The letter continues: “However, the FBI continued to cite to Mr. Steele’s past work as evidence of his reliability, and stated that ‘the incident that led to the FBI suspending its relationship with [Mr. Steele] occurred after [Mr. Steele] provided’ the FBI” with the dossier.
But rather than prove Steele’s lack of credibility as a source, the FBI’s continued reliance on his dossier even after it cut Steele off was indicative of how seriously they took the information contained in the document, experts said.
“There’s nothing in these memos or letters that speaks to the claims of the dossier itself,” said one recently retired DOJ official who requested anonymity to speak candidly. “This is attacking the source of the dossier, not the dossier itself, which is critical to understand.”
“Anyone outside the [intelligence community] who has read the dossier and pays attention to press reports has seen elements of this dossier being verified,” they added. “And that’s all the more true for those of us who have seen classified intelligence not made available to the public.”
“What has been made public is that the FBI stopped using Steele once they learned he reached out to the media,” said former federal prosecutor Jeffrey Cramer. “End of story.”
The Post reported on Tuesday, citing friends of Steele, that the former spy did not talk to the press for politically-motivated reasons, but to sound the alarm on what he had uncovered and the belief that the US intelligence community was not taking appropriate steps to address his findings.
‘A person’s evaluation of the facts should not be contingent upon who they voted for’
The Grassley-Graham letter went on to note that the discrepancy between Steele’s actions and what the FBI told the FISC indicated that he had lied to the bureau about his media contacts and should therefore be investigated, because “lying to the FBI is a crime.”
But legal experts threw cold water on that assertion, pointing out that there is no evidence that Steele lied about his media contacts while giving a formal interview to the FBI.
“A referral that offered evidence of lying to Congress would be more likely to give the FBI something new and would be more likely to carry some weight,” William Yeomans, a former deputy assistant attorney general who spent 26 years at the Justice Department, told Business Insider in an earlier interview.
“If they are giving the FBI information it already has that suggests Steele lied to the FBI, the referral has little import.
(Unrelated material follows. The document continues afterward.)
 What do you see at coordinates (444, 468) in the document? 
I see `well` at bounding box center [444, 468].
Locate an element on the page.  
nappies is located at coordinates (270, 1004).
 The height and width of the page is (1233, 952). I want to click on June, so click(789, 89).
The bottom line is that the referral only matters to the extent it gives the FBI relevant evidence or otherwise unknown and credible allegations,” he said.
“A witness not mentioning that he spoke to a media outlet is not the basis for a criminal case,” Cramer said. “These referrals seem more political in nature than real concern for law enforcement.”
Experts also underscored the distinction between a witness’ personal biases and the veracity of the information they provide.
The FBI has already corroborated parts of the Steele dossier with intelligence collected as it investigates Russia’s election interference, and Cramer said that while a judge should factor in a witness’s possible biases when considering a warrant, “you should not quickly discount what is being told to the FBI simply because of who may have hired the source.”
He added that it is “absolutely relevant to consider, but a person’s evaluation of the facts should not be contingent upon who they voted for.”